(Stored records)
>>>>>
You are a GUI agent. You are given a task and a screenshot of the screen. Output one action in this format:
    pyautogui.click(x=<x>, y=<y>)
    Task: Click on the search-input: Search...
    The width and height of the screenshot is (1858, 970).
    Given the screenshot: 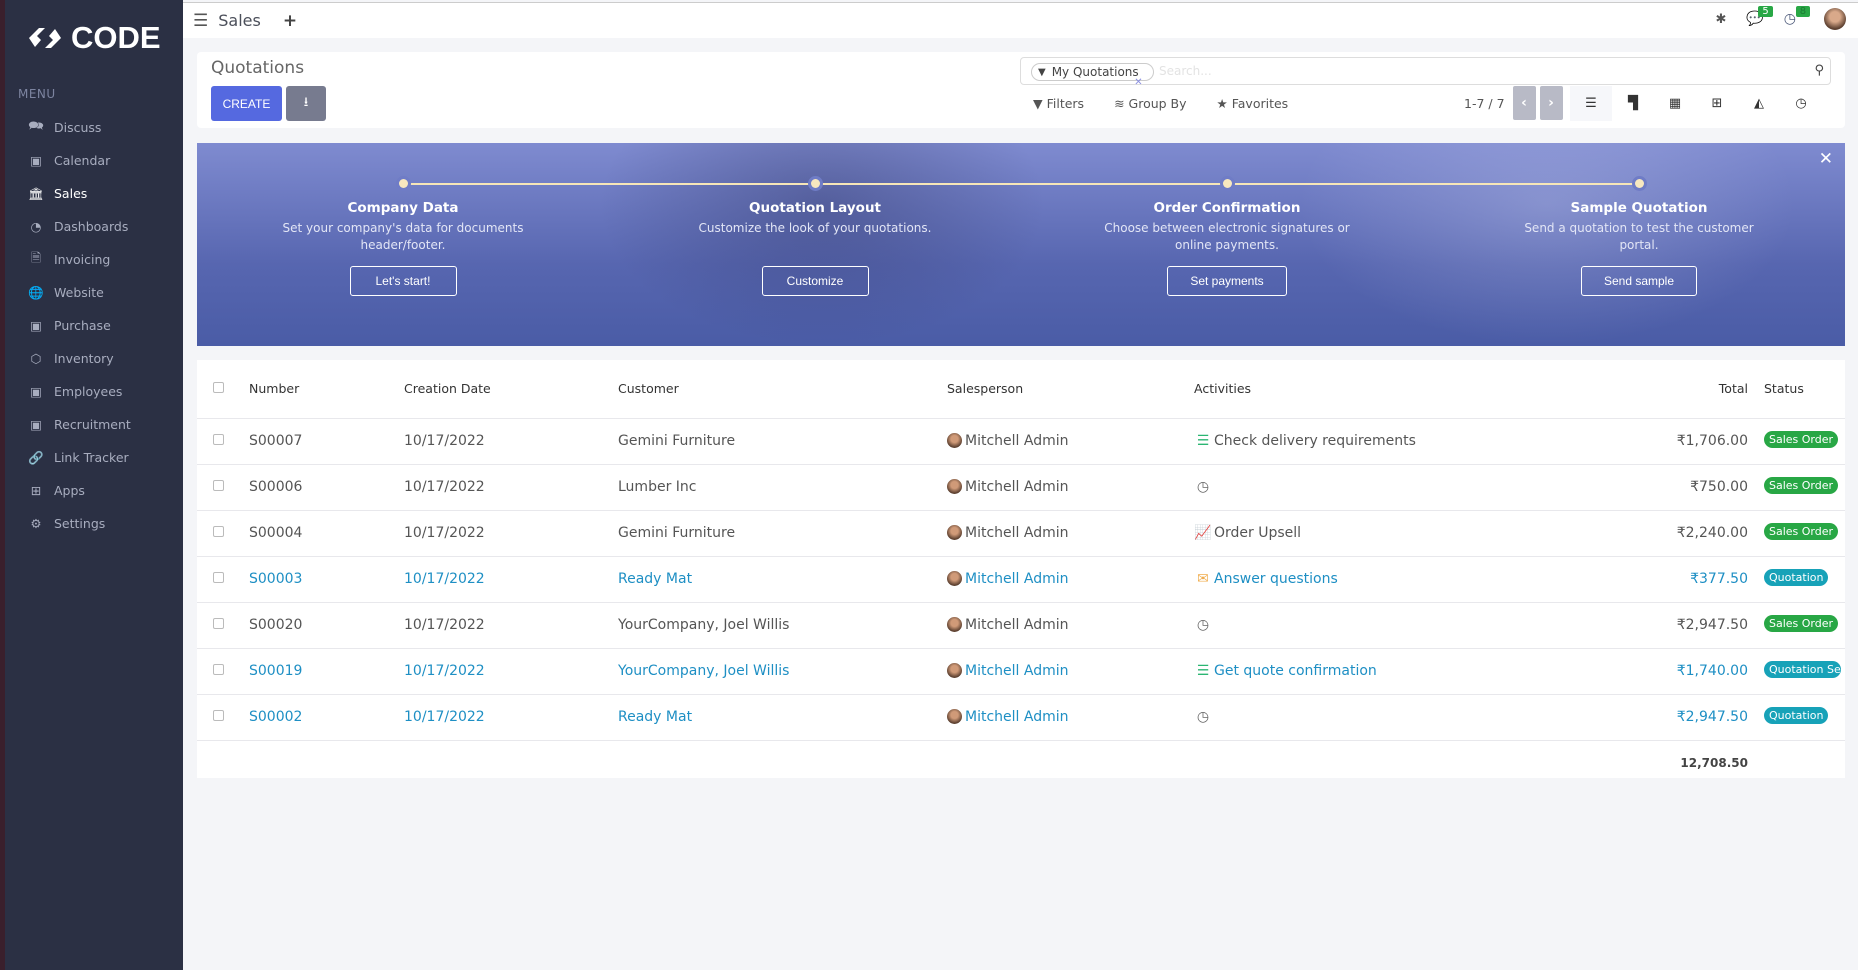 What is the action you would take?
    pyautogui.click(x=1186, y=71)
<<<<<
Task objective:
Repeat the data from the very beginning through the line containing "The width and", including both of those lines.

Written answer:
You are a GUI agent. You are given a task and a screenshot of the screen. Output one action in this format:
    pyautogui.click(x=<x>, y=<y>)
    Task: Click on the search-input: Search...
    The width and height of the screenshot is (1858, 970).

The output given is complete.